►

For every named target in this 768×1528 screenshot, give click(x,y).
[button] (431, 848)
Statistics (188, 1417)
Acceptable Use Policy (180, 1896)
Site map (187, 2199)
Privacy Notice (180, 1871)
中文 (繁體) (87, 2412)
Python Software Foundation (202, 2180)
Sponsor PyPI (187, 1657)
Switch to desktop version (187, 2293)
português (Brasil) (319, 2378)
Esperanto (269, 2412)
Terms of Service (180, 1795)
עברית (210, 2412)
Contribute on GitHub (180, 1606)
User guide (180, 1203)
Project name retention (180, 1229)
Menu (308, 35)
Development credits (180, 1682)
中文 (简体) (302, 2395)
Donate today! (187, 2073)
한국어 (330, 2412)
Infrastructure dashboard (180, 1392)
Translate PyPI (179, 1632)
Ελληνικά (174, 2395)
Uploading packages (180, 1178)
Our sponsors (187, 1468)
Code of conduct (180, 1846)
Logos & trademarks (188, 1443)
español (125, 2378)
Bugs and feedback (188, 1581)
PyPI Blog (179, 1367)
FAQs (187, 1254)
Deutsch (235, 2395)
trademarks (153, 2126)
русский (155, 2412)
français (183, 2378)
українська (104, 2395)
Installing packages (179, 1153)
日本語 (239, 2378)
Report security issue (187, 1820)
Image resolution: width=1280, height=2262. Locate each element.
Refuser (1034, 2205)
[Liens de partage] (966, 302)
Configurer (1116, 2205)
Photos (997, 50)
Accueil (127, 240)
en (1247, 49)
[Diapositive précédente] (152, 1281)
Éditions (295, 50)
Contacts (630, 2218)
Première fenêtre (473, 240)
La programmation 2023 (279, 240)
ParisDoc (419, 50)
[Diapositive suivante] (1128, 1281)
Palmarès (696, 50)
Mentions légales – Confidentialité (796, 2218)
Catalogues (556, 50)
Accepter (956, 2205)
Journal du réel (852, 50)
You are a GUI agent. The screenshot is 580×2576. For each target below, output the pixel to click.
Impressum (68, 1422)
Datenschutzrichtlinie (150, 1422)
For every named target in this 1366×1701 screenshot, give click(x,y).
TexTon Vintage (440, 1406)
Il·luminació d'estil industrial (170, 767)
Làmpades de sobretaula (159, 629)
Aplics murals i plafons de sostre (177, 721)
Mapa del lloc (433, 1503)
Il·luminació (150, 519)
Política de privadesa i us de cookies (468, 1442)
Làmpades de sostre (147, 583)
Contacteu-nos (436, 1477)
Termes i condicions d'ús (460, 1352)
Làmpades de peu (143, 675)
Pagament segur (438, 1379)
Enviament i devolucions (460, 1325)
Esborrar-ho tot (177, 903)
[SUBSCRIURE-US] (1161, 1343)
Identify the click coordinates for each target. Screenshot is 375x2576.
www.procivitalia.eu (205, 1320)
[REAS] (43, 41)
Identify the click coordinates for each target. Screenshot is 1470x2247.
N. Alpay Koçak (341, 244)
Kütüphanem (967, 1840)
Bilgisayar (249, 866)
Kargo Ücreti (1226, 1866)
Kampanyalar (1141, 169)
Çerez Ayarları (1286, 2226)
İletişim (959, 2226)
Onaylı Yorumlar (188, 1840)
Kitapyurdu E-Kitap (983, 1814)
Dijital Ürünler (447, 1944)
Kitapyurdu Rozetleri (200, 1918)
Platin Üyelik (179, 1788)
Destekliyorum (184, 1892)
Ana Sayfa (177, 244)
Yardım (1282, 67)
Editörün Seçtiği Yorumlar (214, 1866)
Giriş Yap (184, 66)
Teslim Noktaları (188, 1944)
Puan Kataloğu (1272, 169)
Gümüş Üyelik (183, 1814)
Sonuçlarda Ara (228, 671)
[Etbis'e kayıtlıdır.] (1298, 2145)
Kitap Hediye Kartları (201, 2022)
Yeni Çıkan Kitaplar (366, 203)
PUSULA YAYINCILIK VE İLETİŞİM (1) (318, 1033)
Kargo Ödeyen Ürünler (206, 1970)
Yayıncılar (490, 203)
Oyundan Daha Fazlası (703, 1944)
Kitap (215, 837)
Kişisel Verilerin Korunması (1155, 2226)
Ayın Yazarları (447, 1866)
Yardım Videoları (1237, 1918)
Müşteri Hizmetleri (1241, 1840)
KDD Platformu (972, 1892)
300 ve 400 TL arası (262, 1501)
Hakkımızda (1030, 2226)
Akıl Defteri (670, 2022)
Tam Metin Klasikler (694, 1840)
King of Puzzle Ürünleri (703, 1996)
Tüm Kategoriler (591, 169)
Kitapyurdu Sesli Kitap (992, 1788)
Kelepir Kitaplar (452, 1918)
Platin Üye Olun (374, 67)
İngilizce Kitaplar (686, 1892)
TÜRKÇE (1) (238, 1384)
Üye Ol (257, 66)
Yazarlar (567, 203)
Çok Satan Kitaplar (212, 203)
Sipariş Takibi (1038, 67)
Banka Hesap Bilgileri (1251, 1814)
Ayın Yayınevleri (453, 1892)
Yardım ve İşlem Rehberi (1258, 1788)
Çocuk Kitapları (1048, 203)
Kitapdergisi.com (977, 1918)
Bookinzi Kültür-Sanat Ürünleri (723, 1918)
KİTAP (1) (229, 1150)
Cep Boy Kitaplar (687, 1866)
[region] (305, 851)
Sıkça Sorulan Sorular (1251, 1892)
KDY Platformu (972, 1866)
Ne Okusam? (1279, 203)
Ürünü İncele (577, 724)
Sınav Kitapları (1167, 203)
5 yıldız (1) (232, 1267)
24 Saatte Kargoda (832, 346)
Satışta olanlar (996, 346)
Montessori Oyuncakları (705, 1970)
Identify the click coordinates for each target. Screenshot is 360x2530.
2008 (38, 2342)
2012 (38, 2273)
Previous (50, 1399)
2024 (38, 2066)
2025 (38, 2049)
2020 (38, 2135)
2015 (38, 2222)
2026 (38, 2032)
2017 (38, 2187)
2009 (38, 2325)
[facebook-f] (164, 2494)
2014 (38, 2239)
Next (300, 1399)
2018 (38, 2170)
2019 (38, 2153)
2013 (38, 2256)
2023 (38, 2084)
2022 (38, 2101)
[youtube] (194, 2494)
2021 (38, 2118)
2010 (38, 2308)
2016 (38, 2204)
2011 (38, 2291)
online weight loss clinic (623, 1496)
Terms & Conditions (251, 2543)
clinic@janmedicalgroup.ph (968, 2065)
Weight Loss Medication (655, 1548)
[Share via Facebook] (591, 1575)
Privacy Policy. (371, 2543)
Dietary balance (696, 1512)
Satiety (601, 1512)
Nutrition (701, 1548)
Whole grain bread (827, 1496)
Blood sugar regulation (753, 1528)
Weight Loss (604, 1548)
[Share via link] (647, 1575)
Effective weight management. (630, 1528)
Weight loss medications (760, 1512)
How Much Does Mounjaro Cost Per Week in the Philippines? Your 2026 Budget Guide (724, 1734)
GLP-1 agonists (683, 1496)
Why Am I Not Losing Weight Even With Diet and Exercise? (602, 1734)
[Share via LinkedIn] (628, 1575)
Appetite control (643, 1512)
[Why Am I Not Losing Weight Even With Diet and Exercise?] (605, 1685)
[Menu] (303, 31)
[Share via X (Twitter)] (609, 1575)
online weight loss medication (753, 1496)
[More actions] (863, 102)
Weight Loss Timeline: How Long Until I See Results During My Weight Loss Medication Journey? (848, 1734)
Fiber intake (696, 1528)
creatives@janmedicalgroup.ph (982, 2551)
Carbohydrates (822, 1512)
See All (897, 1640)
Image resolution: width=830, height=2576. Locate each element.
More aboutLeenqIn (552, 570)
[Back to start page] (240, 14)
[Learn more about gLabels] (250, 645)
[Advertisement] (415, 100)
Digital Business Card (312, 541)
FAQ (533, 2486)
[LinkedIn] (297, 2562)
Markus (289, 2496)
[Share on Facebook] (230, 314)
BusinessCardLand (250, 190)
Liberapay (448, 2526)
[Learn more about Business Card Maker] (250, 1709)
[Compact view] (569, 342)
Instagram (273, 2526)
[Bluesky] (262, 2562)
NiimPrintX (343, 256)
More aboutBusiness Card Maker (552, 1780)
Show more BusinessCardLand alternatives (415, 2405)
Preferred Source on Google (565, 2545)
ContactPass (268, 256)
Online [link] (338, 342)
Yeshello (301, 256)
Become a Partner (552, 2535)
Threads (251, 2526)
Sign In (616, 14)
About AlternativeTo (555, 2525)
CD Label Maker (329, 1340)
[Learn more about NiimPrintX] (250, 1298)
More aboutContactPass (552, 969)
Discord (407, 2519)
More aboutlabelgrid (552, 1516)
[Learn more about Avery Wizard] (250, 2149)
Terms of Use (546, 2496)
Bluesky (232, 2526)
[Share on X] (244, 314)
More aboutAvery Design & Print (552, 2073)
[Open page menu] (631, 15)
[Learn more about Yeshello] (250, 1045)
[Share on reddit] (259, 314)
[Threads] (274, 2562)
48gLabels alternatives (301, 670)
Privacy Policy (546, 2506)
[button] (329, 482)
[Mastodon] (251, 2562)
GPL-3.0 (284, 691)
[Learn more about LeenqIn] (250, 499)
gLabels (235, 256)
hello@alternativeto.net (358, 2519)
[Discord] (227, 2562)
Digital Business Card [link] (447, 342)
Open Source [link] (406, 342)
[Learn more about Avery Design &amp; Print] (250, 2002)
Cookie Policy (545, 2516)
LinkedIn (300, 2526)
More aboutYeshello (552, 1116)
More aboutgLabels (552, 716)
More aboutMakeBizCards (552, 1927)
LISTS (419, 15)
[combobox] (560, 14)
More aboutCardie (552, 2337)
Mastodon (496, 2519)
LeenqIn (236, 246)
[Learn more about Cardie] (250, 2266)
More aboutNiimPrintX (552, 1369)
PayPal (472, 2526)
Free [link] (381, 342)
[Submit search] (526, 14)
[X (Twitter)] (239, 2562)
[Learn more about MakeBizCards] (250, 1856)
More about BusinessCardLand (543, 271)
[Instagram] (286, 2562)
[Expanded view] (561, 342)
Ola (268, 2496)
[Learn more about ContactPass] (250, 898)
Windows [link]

◄

Task item: Output, exactly and in full, the lines from the start of the entries above through the line that contains "Mapa del lloc (433, 1503)".

Task result:
For every named target in this 768×1528 screenshot, give click(x,y).
[button] (431, 848)
Statistics (188, 1417)
Acceptable Use Policy (180, 1896)
Site map (187, 2199)
Privacy Notice (180, 1871)
中文 (繁體) (87, 2412)
Python Software Foundation (202, 2180)
Sponsor PyPI (187, 1657)
Switch to desktop version (187, 2293)
português (Brasil) (319, 2378)
Esperanto (269, 2412)
Terms of Service (180, 1795)
עברית (210, 2412)
Contribute on GitHub (180, 1606)
User guide (180, 1203)
Project name retention (180, 1229)
Menu (308, 35)
Development credits (180, 1682)
中文 (简体) (302, 2395)
Donate today! (187, 2073)
한국어 (330, 2412)
Infrastructure dashboard (180, 1392)
Translate PyPI (179, 1632)
Ελληνικά (174, 2395)
Uploading packages (180, 1178)
Our sponsors (187, 1468)
Code of conduct (180, 1846)
Logos & trademarks (188, 1443)
español (125, 2378)
Bugs and feedback (188, 1581)
PyPI Blog (179, 1367)
FAQs (187, 1254)
Deutsch (235, 2395)
trademarks (153, 2126)
русский (155, 2412)
français (183, 2378)
українська (104, 2395)
Installing packages (179, 1153)
日本語 (239, 2378)
Report security issue (187, 1820)
Image resolution: width=1280, height=2262. Locate each element.
Refuser (1034, 2205)
[Liens de partage] (966, 302)
Configurer (1116, 2205)
Photos (997, 50)
Accueil (127, 240)
en (1247, 49)
[Diapositive précédente] (152, 1281)
Éditions (295, 50)
Contacts (630, 2218)
Première fenêtre (473, 240)
La programmation 2023 (279, 240)
ParisDoc (419, 50)
[Diapositive suivante] (1128, 1281)
Palmarès (696, 50)
Mentions légales – Confidentialité (796, 2218)
Catalogues (556, 50)
Accepter (956, 2205)
Journal du réel (852, 50)
You are a GUI agent. The screenshot is 580×2576. For each target below, output the pixel to click.
Impressum (68, 1422)
Datenschutzrichtlinie (150, 1422)
For every named target in this 1366×1701 screenshot, give click(x,y).
TexTon Vintage (440, 1406)
Il·luminació d'estil industrial (170, 767)
Làmpades de sobretaula (159, 629)
Aplics murals i plafons de sostre (177, 721)
Mapa del lloc (433, 1503)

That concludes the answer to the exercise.